A Google software problem inadvertently exposed the names, addresses, email addresses and phone numbers used to register websites after people had chosen to keep the information private.
The privacy breach involves whois, a database that contains contact information for people who’ve bought domain names. For privacy reasons, people can elect to make information private, often by paying an extra fee.
Craig Williams, senior technical leader for Cisco’s Talos research group who discovered the issue, said the data will make it easier for cybercriminals to draft phishing emails that try to trick victims into divulging information or clicking on malicious links.
The cybercriminals are “going to have the right website name, the right name, the right address, the right phone number, the right email,” he said.
Cisco said in a blog post that some 282,867 domains were affected. Williams stumbled across the problem last month while doing research on domains associated with malware.

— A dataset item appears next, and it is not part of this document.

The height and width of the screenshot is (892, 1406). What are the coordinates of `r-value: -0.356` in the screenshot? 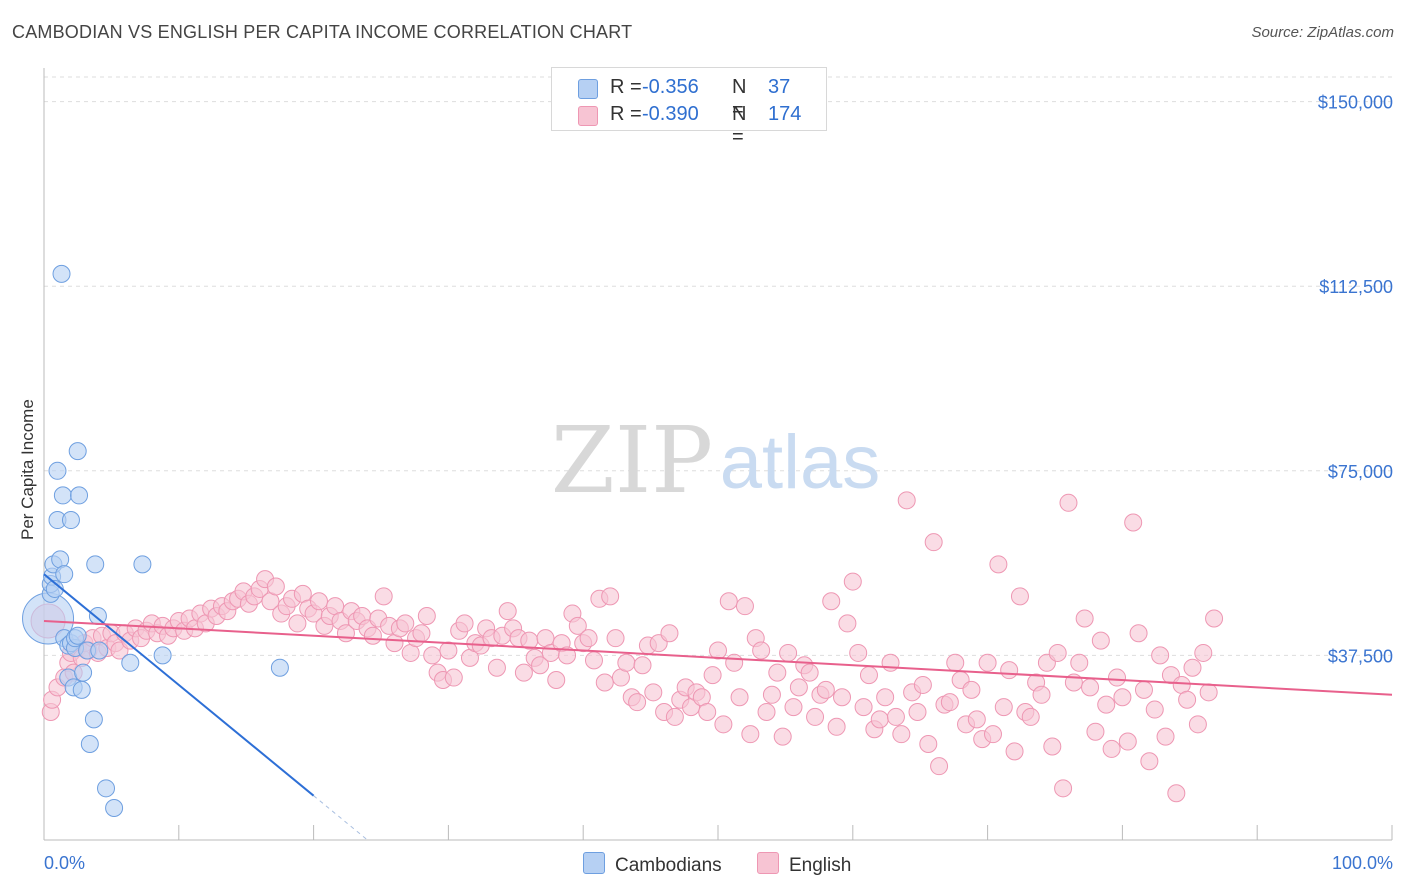 It's located at (670, 87).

The privacy settings for domain names registered through the company eNom were being turned off right at the time when the domains were up for renewal, starting around mid-2013.
“I immediately knew that was really weird,” Williams said. “Nearly everyone these days is very careful about their presence online.”
Google partners with registrars including eNom to let people register domain names. Williams contacted Google, and in about six days the privacy settings had been restored. In a notice, Google blamed a “software defect.” A Google software problem inadvertently exposed the names, addresses, email addresses and phone numbers used to register websites after people had chosen to keep the information private.
The damage will be long lasting, even if the privacy protections are now back in place. Changes to whois records are immediately recorded by many people and organizations, including security companies.
“A lot of people track this information historically quietly,” Williams said.
There may be a small upside to the leak, particularly for computer security researchers.
Although well-intended, whois information is often useless since it’s either set to private or is simply fake. Cybercriminals will often buy domains using other people’s credit cards and personal information or enter bogus information.
But even the entry of fake information can help track malware campaigns. Williams said fraudsters will often get lazy and reuse the same bogus details, which can still be helpful if it is consistent.
“There are legitimate reasons to track whois information,” he said.